The FTIR analysis has even proven useful in tracking the prevalence of fentanyl in regional drug supplies over time. A study in British Columbia published earlier this year found that monthly fentanyl concentrations fluctuated between 5 and 10 percent over the years 2017 to 2019. But Jackson says that the software needed to run that type of analysis costs another $8,000—a sum Survivors Union can’t afford it right now.
The fentanyl test strips remain useful, however, both for double-checking an FTIR result, which sometimes misses small concentrations of fentanyl, and for testing drugs that are less likely to contain the opiate, like cocaine and MDMA. (Fentanyl has been found as an adulterant in stimulants and other, non-opiate drugs.)
“That’s definitely where test strips come in handy, if you’re testing things where you wouldn’t expect fentanyl to be,” says Mary Figgatt, a graduate researcher in epidemiology at UNC who collaborates with Survivors Union.

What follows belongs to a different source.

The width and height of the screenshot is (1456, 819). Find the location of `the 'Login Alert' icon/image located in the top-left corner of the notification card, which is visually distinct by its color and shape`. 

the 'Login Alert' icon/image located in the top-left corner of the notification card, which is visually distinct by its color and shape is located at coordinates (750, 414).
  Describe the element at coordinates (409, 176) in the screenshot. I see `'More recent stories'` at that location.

“All of these technologies work in combination,” she adds. “There are fentanyl test strips that give you little information for very little cost. There’s the FTIR that gives you pretty comprehensive information in 15 minutes. Then there’s the gas chromatography that gives you much more detail.”
The challenge is making sure that all of the tools are available on the ground. “The laws really need to go further if they’re going to be changed to allow fentanyl test strips,” says Dasgupta. North Carolina’s decriminalization bill—like those in Alabama and Louisiana—only specified test strips, so the FTIR machine exists in a legal gray area. Dasgupta isn’t worried about the risk himself, but says “it’s a barrier to new programs starting up.” For example, a county health department might be unwilling to open a spectrometry testing program if it doesn’t meet the letter of the law.
“This bill was focused on test strips,” McClendon, the state senator from Alabama, notes. “Now, if the Department of Public Health comes back with something that’s more precise, I will accept their position as health professionals.” But, he says, he hasn’t yet heard about other options.